- **Exercise requirements**
Look through the data below for the string "dimensions", and copy every line where it turns up.

- **Material for the task**
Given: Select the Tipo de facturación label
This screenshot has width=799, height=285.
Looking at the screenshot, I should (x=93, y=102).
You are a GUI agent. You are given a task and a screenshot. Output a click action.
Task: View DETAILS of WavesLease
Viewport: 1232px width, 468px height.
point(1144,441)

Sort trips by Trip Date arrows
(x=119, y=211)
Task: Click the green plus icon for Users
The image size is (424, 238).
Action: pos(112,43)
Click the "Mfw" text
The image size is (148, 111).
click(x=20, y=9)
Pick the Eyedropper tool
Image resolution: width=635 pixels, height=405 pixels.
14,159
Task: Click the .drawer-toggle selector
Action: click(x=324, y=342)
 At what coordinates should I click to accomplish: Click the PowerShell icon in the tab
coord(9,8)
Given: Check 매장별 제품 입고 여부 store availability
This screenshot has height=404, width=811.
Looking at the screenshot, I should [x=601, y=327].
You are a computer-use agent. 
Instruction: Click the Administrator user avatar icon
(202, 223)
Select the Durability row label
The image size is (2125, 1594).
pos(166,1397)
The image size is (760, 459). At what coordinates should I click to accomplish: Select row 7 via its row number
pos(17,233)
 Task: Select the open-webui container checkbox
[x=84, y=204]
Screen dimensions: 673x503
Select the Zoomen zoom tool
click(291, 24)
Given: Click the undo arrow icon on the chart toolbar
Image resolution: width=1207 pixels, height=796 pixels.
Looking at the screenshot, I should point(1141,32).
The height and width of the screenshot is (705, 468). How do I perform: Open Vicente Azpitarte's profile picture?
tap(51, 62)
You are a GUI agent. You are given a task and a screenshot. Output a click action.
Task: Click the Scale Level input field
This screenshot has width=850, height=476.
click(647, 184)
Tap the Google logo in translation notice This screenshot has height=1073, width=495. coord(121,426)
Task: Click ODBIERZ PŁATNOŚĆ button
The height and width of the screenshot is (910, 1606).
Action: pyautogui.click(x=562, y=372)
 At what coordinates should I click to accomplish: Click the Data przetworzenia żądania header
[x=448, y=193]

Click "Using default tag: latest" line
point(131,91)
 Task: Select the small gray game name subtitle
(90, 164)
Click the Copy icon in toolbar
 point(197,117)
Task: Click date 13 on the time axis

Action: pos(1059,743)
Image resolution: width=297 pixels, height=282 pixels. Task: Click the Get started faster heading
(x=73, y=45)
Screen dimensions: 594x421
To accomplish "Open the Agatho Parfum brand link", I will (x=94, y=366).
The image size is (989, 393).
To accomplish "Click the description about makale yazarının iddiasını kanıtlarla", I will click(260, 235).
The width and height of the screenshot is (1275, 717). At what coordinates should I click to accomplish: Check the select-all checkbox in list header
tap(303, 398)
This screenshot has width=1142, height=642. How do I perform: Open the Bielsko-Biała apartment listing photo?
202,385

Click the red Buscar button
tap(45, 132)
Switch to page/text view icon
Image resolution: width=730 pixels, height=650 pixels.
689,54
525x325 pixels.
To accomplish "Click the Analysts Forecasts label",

- **Completed task**
Screen dimensions: 673x503
Screen dimensions: 594x421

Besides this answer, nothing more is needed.